ProteinSecondaryStructures.dssp_run — Functiondssp_run(input_file::String; adjust_pdb=false)Run DSSP on the PDB or mmCIF file provided and return a vector containing the detailed secondary structure information for each residue.
adjust_pdboption is used to fix the header of PDB files before runningdssp, which is a common problem for computing the secondary structure from PDB files. In this case, only the ATOM lines are kept in the pdb file.adjust_pdb=false, the PDB file provided is used as is. This (default) option must be used when the input file is in mmCIF format.
Note that DSSP will fail if residue or atoms types not recognized or if the header of the PDB file does not follow the necessary pattern.

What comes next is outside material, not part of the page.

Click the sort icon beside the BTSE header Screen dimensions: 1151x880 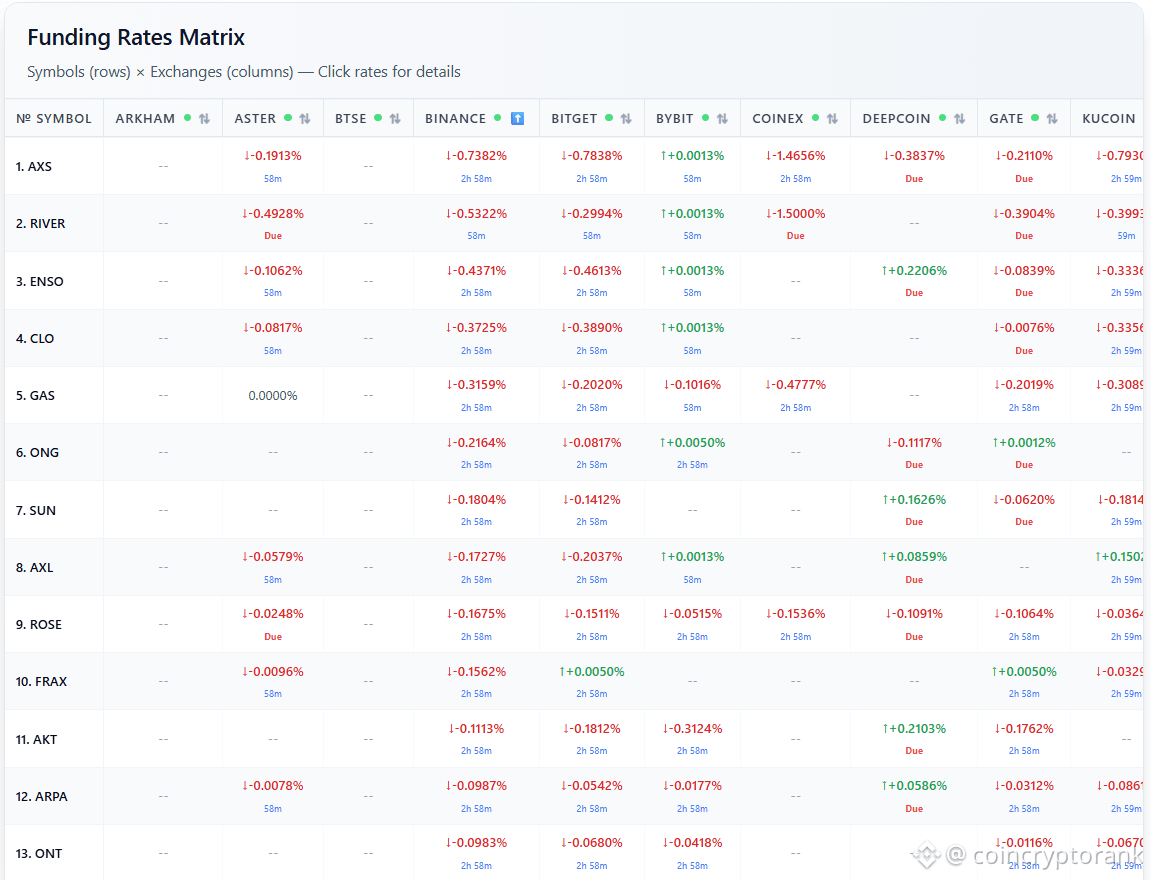tap(396, 118)
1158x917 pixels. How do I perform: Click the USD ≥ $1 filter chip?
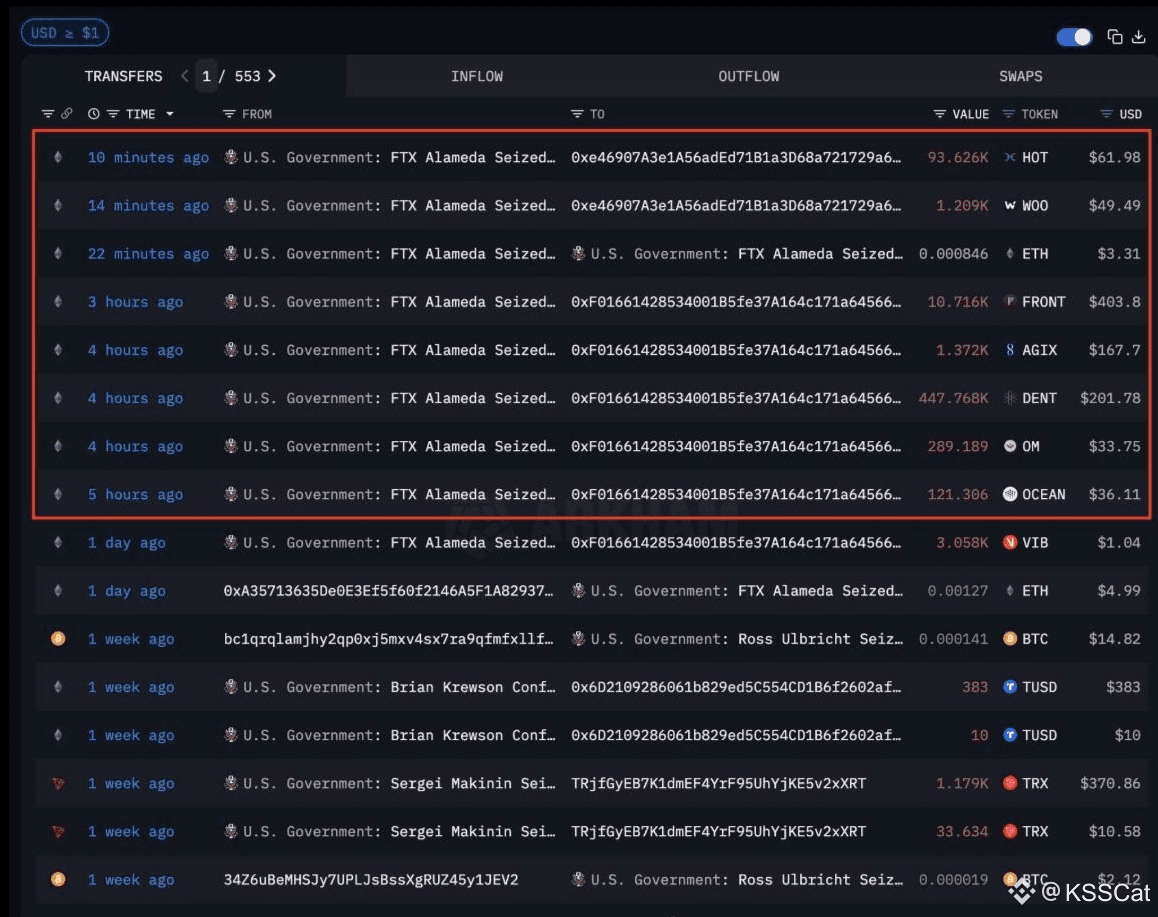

Secondary structure composition
Given the ss output of the stride_run or dssp_run functions, an overview of content of the secondary structure can be obtained with the ss_composition function:
julia> comp = ss_composition(ss)
Dict{String, Int64} with 12 entries:
"bend" => 0
"kappa helix" => 0
"beta strand" => 77
"strand" => 81
"loop" => 0
"310 helix" => 21
"turn" => 70
"helix" => 263
"beta bridge" => 4
"alpha helix" => 242
"pi helix" => 0
"coil" => 96
julia> comp["alpha helix"]
242The output is a dictionary containing the number of residues that were classified in each class. As shown above, this number can be retrieved individually.
Reference function
ProteinSecondaryStructures.ss_composition — Functionss_composition(data::AbstractVector{<:SSData})Calculate the secondary structure composition of the data. Returns a dictionary of the secondary structure types and their counts.

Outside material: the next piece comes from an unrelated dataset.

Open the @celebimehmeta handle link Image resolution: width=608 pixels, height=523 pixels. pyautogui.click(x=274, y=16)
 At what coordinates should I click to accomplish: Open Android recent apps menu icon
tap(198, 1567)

Retrieving names, codes, and numeric codes
The name, single-character codes, or numeric codes of the secondary structure of each residue can be retrieved with the ss_name, ss_code, and ss_number functions. The input of these functions can be an instance of SSData or one of the other two secondary structure classification types (name, code, or number):
ProteinSecondaryStructures.ss_name — Functionss_name(ss::Union{SSData, Integer, String, Char})Return the secondary structure name. The input may be a SSData object, a secondary structure Integer code (1-10) or a secondary structure code (G, H, ..., C).
The classification follows the DSSP standard classes, described in the ProteinSecondaryStructures.jl documentation.
Example
julia> using ProteinSecondaryStructures
julia> ss_name("H")
"alpha helix"
julia> ss_name(1)
"310 helix"
julia> ss = SSData("ARG", "A", 1, "H", 0.0, 0.0)

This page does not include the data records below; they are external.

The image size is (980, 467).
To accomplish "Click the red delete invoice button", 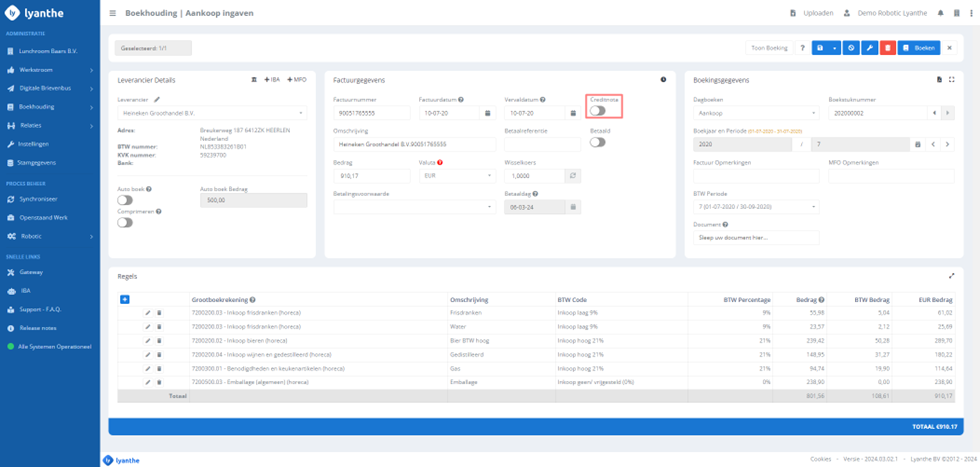I will [x=888, y=47].
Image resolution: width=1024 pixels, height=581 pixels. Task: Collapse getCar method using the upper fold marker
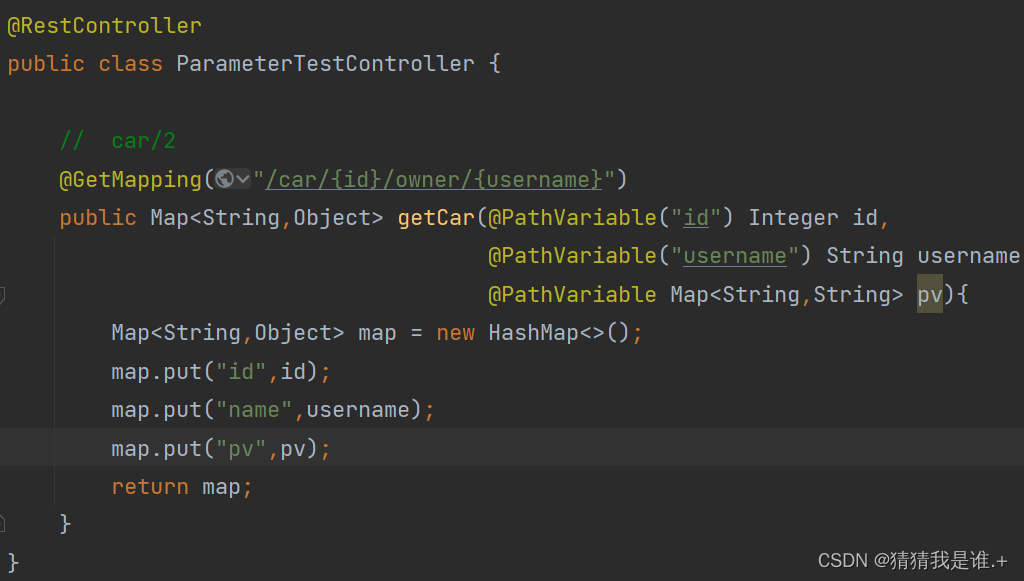pos(2,295)
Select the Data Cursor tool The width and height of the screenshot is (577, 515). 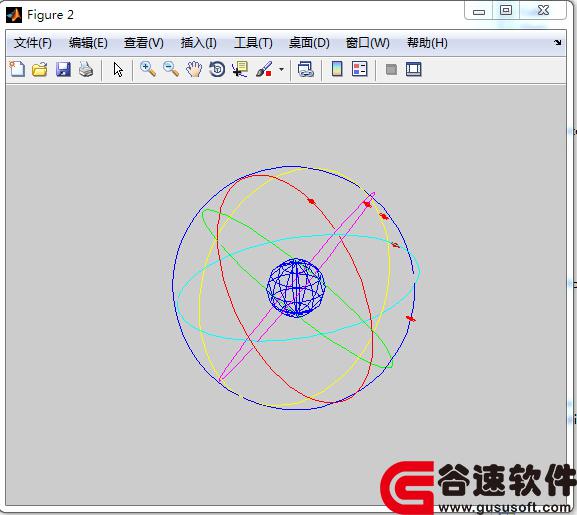click(240, 69)
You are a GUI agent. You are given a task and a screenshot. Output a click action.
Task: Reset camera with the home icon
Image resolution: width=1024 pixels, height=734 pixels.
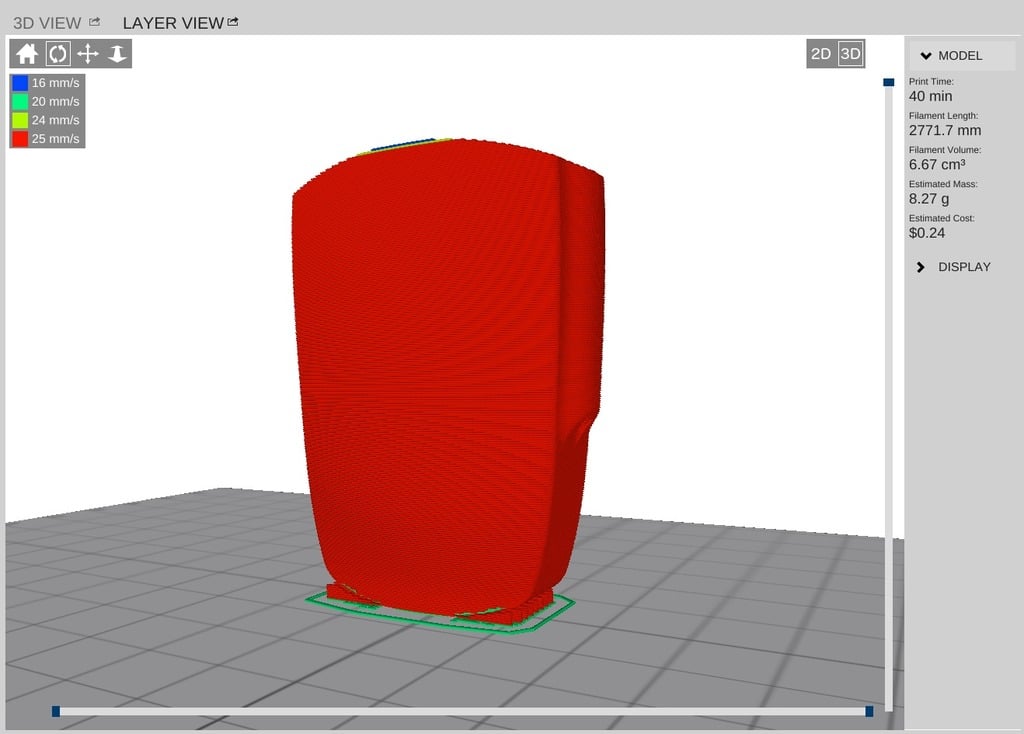coord(26,54)

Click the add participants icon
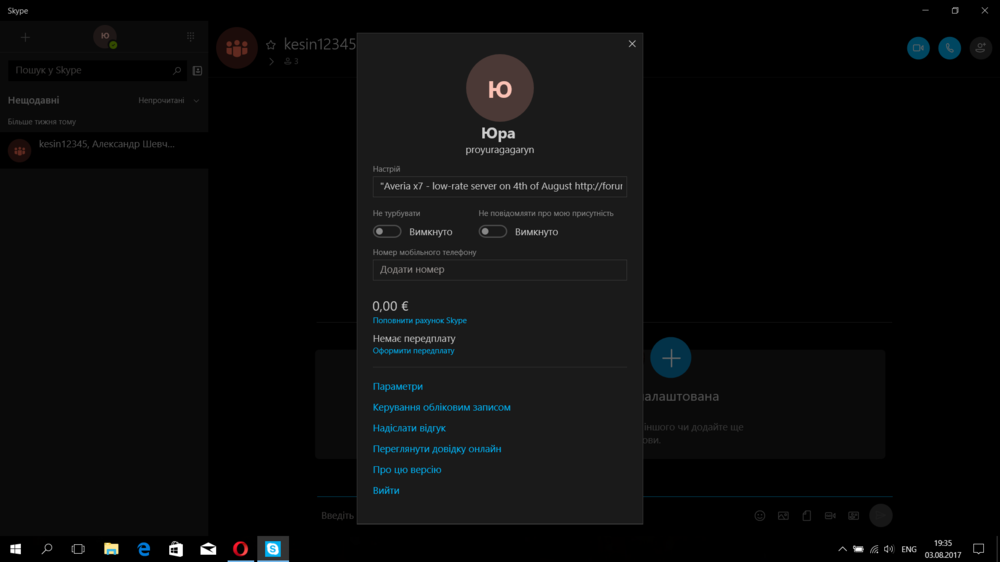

SSData("ARG", "A", 1, "H", 0.0, 0.0)
julia> ss_name(ss)
"alpha helix"ProteinSecondaryStructures.ss_code — Functionss_code(code::Union{SSData,String,Integer})Returns the one-letter secondary structure code. The input may be a secondary structure Integer code, a secondary structure name ("310 helix", "alpha helix", ..., "coil"), or a SSData object.
The classification follows the DSSP standard classes, described in the ProteinSecondaryStructures.jl documentation.
Example
julia> using ProteinSecondaryStructures
julia> ss_code(2)
"H"
julia> ss_code("beta bridge")
"B"
julia> ss = SSData("ARG", "A", 1, "H", 0.0, 0.0)
SSData("ARG", "A", 1, "H", 0.0, 0.0)
julia> ss_code(ss)
"H"
ProteinSecondaryStructures.ss_number — Functionss_number(code::Union{SSData,AbstractString,AbstractChar})Returns the secondary structure number code. The input may be a secondary structure String code, a secondary structure name ("310 helix", "alpha helix", ..., "coil"), or a SSData object.
The classification follows the DSSP standard classes, described in the ProteinSecondaryStructures.jl documentation.
Example
julia> using ProteinSecondaryStructures
julia> ss_number("H")
2
julia> ss_number('B')
7
julia> ss_number("beta bridge")
7
julia> ss = SSData("ARG", "A", 1, "H", 0.0, 0.0)
SSData("ARG", "A", 1, "H", 0.0, 0.0)
julia> ss_number(ss)
2
These functions can be used to obtain arrays of codes, by broadcasting over the vector of secondary structure data. For example:
julia> using ProteinSecondaryStructures
julia> using ProteinSecondaryStructures.Testing: examples
julia> ss = stride_run(examples[1].filename);
julia> ss_name.(ss)[1:5]
5-element Vector{String}:
"coil"
"coil"
"coil"
"310 helix"
"310 helix"
julia> join(ss_code.(ss)[1:15])
"CCCGGGGCTTTTEEE"
In the last case, the sequence of secondary structure elements of the first 15 residues is shown.